*Data for this exercise*.
:::::

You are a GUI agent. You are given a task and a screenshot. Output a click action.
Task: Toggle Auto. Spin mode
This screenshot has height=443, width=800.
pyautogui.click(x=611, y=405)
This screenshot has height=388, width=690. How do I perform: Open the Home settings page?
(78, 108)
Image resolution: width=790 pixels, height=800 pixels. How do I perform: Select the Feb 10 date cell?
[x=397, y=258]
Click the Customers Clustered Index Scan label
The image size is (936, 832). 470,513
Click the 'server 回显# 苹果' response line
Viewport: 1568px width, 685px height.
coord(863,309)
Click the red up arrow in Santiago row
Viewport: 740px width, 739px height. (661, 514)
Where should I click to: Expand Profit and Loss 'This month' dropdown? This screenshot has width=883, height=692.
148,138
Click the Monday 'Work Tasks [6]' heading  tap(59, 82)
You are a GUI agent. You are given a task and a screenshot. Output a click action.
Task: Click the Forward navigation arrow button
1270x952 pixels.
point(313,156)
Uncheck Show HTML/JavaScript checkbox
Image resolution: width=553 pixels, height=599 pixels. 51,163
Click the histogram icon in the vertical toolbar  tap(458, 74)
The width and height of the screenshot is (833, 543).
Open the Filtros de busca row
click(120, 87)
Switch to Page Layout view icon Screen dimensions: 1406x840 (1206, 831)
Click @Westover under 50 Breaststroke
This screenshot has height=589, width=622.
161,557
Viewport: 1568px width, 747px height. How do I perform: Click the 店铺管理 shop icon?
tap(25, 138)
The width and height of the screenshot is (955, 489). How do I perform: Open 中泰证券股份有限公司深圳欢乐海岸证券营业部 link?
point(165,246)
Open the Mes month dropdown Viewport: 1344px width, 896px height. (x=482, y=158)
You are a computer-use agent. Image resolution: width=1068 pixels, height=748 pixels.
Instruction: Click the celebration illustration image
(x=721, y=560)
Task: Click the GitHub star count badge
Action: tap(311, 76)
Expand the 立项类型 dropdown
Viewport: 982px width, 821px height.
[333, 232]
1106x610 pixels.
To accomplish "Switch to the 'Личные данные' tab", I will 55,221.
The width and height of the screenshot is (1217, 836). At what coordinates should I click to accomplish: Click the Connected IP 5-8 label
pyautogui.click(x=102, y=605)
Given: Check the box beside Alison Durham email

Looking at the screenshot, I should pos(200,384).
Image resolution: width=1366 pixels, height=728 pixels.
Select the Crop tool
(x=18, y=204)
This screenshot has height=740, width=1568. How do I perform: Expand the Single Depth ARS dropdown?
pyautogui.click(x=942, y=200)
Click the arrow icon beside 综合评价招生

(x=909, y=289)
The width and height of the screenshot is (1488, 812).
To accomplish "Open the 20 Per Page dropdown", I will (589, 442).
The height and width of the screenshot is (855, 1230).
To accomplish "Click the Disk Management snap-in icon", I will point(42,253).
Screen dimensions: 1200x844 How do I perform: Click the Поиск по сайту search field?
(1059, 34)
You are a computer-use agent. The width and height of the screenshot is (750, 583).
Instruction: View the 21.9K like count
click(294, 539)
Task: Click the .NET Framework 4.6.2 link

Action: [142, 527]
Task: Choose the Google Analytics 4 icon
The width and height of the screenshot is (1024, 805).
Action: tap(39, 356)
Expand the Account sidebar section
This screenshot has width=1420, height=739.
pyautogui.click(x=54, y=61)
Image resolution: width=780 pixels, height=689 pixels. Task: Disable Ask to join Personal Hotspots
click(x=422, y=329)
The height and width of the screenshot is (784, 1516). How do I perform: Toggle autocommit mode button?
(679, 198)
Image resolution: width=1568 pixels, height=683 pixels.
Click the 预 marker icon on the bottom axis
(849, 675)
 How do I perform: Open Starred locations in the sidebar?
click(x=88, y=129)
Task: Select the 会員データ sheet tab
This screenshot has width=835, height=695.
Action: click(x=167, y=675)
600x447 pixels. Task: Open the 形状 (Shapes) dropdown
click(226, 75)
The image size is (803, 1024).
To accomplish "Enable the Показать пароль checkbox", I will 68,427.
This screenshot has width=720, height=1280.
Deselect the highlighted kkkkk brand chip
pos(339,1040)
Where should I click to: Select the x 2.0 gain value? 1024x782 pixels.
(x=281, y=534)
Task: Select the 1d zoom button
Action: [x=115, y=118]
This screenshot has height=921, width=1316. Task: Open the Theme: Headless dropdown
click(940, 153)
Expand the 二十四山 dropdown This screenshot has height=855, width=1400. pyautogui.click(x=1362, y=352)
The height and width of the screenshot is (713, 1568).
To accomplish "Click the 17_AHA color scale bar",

:::::

*To be done*. Reproduce the data above line for line, with no changes.

*Answer to the task*.
You are a GUI agent. You are given a task and a screenshot. Output a click action.
Task: Toggle Auto. Spin mode
This screenshot has height=443, width=800.
pyautogui.click(x=611, y=405)
This screenshot has height=388, width=690. How do I perform: Open the Home settings page?
(78, 108)
Image resolution: width=790 pixels, height=800 pixels. How do I perform: Select the Feb 10 date cell?
[x=397, y=258]
Click the Customers Clustered Index Scan label
The image size is (936, 832). 470,513
Click the 'server 回显# 苹果' response line
Viewport: 1568px width, 685px height.
coord(863,309)
Click the red up arrow in Santiago row
Viewport: 740px width, 739px height. (661, 514)
Where should I click to: Expand Profit and Loss 'This month' dropdown? This screenshot has width=883, height=692.
148,138
Click the Monday 'Work Tasks [6]' heading  tap(59, 82)
You are a GUI agent. You are given a task and a screenshot. Output a click action.
Task: Click the Forward navigation arrow button
1270x952 pixels.
point(313,156)
Uncheck Show HTML/JavaScript checkbox
Image resolution: width=553 pixels, height=599 pixels. 51,163
Click the histogram icon in the vertical toolbar  tap(458, 74)
The width and height of the screenshot is (833, 543).
Open the Filtros de busca row
click(120, 87)
Switch to Page Layout view icon Screen dimensions: 1406x840 (1206, 831)
Click @Westover under 50 Breaststroke
This screenshot has height=589, width=622.
161,557
Viewport: 1568px width, 747px height. How do I perform: Click the 店铺管理 shop icon?
tap(25, 138)
The width and height of the screenshot is (955, 489). How do I perform: Open 中泰证券股份有限公司深圳欢乐海岸证券营业部 link?
point(165,246)
Open the Mes month dropdown Viewport: 1344px width, 896px height. (x=482, y=158)
You are a computer-use agent. Image resolution: width=1068 pixels, height=748 pixels.
Instruction: Click the celebration illustration image
(x=721, y=560)
Task: Click the GitHub star count badge
Action: tap(311, 76)
Expand the 立项类型 dropdown
Viewport: 982px width, 821px height.
[333, 232]
1106x610 pixels.
To accomplish "Switch to the 'Личные данные' tab", I will 55,221.
The width and height of the screenshot is (1217, 836). At what coordinates should I click to accomplish: Click the Connected IP 5-8 label
pyautogui.click(x=102, y=605)
Given: Check the box beside Alison Durham email

Looking at the screenshot, I should pos(200,384).
Image resolution: width=1366 pixels, height=728 pixels.
Select the Crop tool
(x=18, y=204)
This screenshot has height=740, width=1568. How do I perform: Expand the Single Depth ARS dropdown?
pyautogui.click(x=942, y=200)
Click the arrow icon beside 综合评价招生

(x=909, y=289)
The width and height of the screenshot is (1488, 812).
To accomplish "Open the 20 Per Page dropdown", I will (589, 442).
The height and width of the screenshot is (855, 1230).
To accomplish "Click the Disk Management snap-in icon", I will point(42,253).
Screen dimensions: 1200x844 How do I perform: Click the Поиск по сайту search field?
(1059, 34)
You are a computer-use agent. The width and height of the screenshot is (750, 583).
Instruction: View the 21.9K like count
click(294, 539)
Task: Click the .NET Framework 4.6.2 link

Action: [142, 527]
Task: Choose the Google Analytics 4 icon
The width and height of the screenshot is (1024, 805).
Action: tap(39, 356)
Expand the Account sidebar section
This screenshot has width=1420, height=739.
pyautogui.click(x=54, y=61)
Image resolution: width=780 pixels, height=689 pixels. Task: Disable Ask to join Personal Hotspots
click(x=422, y=329)
The height and width of the screenshot is (784, 1516). How do I perform: Toggle autocommit mode button?
(679, 198)
Image resolution: width=1568 pixels, height=683 pixels.
Click the 预 marker icon on the bottom axis
(849, 675)
 How do I perform: Open Starred locations in the sidebar?
click(x=88, y=129)
Task: Select the 会員データ sheet tab
This screenshot has width=835, height=695.
Action: click(x=167, y=675)
600x447 pixels. Task: Open the 形状 (Shapes) dropdown
click(226, 75)
The image size is (803, 1024).
To accomplish "Enable the Показать пароль checkbox", I will 68,427.
This screenshot has width=720, height=1280.
Deselect the highlighted kkkkk brand chip
pos(339,1040)
Where should I click to: Select the x 2.0 gain value? 1024x782 pixels.
(x=281, y=534)
Task: Select the 1d zoom button
Action: [x=115, y=118]
This screenshot has height=921, width=1316. Task: Open the Theme: Headless dropdown
click(940, 153)
Expand the 二十四山 dropdown This screenshot has height=855, width=1400. pyautogui.click(x=1362, y=352)
The height and width of the screenshot is (713, 1568).
To accomplish "Click the 17_AHA color scale bar",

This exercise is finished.